Source material
-=-=-=-=-

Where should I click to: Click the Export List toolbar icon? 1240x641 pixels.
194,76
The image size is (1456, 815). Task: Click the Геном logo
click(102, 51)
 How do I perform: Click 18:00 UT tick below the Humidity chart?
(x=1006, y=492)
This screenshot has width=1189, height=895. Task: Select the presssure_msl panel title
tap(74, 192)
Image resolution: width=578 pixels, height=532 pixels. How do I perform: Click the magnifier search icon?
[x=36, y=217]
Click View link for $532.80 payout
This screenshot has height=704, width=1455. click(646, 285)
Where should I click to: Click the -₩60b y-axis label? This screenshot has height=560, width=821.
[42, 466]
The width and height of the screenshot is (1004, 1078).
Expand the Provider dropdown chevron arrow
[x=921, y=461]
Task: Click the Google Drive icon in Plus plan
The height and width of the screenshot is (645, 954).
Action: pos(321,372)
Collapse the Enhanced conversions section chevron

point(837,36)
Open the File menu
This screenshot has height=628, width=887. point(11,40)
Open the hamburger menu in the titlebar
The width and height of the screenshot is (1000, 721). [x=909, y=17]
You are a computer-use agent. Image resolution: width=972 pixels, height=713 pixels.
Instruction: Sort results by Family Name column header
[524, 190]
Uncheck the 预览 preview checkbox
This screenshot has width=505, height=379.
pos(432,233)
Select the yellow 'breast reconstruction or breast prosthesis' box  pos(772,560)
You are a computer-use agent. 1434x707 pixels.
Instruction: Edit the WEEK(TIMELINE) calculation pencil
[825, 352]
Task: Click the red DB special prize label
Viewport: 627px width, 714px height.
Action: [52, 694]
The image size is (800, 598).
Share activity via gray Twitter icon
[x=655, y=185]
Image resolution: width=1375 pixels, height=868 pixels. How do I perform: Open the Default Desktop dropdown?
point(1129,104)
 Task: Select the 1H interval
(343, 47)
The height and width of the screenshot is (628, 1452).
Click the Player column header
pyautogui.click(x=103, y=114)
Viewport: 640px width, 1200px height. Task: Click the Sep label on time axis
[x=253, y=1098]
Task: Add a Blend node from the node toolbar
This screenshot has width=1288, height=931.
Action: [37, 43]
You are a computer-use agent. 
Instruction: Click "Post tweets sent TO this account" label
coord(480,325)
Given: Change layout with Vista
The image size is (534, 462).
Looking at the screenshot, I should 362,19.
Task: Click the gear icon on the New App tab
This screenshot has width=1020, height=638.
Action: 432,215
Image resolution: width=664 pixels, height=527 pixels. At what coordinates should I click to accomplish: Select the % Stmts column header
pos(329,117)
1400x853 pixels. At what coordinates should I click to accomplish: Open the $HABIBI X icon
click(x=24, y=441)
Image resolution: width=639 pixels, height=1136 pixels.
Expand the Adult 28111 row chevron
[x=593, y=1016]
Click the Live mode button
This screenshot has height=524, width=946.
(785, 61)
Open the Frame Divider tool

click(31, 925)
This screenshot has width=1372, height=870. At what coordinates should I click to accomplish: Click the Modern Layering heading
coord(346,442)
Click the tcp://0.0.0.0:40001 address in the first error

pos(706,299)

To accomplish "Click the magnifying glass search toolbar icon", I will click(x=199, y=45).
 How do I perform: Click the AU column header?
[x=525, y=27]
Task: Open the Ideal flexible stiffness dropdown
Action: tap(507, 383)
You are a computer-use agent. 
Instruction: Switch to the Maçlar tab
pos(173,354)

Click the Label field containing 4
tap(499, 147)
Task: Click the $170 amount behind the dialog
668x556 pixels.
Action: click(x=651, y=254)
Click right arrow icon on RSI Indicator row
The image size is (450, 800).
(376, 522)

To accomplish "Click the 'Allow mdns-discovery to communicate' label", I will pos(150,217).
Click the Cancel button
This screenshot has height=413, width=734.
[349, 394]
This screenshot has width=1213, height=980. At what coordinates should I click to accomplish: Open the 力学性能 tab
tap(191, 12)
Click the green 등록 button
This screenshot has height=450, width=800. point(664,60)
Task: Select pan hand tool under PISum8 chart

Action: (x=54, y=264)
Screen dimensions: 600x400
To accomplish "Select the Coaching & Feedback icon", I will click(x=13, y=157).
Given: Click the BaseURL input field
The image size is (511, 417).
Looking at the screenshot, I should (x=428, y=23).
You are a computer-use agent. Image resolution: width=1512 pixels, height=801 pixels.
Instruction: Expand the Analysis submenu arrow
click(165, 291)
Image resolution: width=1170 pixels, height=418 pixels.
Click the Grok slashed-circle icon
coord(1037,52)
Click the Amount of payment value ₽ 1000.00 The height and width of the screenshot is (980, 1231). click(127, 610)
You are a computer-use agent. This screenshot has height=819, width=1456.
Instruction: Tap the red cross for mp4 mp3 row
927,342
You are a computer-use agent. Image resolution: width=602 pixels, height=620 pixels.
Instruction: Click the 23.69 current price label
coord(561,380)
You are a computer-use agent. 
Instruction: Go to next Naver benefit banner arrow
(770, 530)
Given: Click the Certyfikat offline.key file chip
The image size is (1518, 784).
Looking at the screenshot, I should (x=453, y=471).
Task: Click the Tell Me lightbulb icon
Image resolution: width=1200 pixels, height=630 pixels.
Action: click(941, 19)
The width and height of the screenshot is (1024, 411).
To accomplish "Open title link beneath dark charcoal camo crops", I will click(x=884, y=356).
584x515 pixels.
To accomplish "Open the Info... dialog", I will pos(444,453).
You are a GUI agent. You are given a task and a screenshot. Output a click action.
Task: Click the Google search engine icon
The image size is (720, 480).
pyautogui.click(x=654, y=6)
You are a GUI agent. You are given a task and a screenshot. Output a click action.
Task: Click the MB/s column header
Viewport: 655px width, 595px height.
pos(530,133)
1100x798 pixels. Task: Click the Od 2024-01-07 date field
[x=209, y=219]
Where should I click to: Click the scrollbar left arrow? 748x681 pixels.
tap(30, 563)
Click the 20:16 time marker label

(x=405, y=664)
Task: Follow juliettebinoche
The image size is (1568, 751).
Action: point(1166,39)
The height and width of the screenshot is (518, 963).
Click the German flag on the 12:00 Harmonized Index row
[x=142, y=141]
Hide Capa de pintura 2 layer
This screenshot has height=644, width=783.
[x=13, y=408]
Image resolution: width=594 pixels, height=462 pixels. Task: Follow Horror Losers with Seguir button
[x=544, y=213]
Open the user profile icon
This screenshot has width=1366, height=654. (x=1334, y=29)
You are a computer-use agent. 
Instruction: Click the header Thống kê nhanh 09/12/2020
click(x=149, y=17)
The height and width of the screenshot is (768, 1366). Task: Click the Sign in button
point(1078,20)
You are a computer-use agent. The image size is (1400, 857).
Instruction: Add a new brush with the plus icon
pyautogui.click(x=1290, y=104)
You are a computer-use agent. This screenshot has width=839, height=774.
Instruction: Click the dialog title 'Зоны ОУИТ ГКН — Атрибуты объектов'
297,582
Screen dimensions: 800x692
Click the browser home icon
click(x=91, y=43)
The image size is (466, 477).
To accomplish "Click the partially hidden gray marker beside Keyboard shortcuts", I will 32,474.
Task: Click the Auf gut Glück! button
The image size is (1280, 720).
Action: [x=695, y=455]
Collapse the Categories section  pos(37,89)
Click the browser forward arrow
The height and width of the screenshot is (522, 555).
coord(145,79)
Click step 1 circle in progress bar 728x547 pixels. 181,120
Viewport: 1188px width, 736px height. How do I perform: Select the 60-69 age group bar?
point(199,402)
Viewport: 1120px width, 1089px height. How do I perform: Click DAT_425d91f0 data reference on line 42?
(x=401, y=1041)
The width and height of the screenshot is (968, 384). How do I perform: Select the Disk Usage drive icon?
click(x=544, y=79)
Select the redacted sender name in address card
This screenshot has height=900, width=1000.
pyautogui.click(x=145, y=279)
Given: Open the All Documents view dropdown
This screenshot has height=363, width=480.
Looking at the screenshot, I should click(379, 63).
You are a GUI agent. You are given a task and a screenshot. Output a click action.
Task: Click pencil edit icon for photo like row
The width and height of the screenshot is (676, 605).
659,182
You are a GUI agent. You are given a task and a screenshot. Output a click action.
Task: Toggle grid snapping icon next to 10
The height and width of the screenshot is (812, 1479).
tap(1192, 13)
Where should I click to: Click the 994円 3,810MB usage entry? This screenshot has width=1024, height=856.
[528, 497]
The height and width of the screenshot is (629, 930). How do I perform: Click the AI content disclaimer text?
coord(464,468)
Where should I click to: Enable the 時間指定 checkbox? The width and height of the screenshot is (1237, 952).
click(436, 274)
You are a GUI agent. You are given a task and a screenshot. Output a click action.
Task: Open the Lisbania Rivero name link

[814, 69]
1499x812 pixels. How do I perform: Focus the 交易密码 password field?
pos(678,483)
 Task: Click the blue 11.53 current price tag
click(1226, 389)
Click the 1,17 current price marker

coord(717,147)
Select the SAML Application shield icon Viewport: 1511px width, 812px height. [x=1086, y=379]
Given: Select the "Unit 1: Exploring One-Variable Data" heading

-=-=-=-=-

Directions
Taking the entries above, restate exactly those lines that fall between the line with "Image resolution: width=578" and the line with "You are a computer-use agent. Image resolution: width=972", keeping both of those lines too.

Task result
Image resolution: width=578 pixels, height=532 pixels. How do I perform: Click the magnifier search icon?
[x=36, y=217]
Click View link for $532.80 payout
This screenshot has height=704, width=1455. click(646, 285)
Where should I click to: Click the -₩60b y-axis label? This screenshot has height=560, width=821.
[42, 466]
The width and height of the screenshot is (1004, 1078).
Expand the Provider dropdown chevron arrow
[x=921, y=461]
Task: Click the Google Drive icon in Plus plan
The height and width of the screenshot is (645, 954).
Action: pos(321,372)
Collapse the Enhanced conversions section chevron

point(837,36)
Open the File menu
This screenshot has height=628, width=887. point(11,40)
Open the hamburger menu in the titlebar
The width and height of the screenshot is (1000, 721). [x=909, y=17]
You are a computer-use agent. Image resolution: width=972 pixels, height=713 pixels.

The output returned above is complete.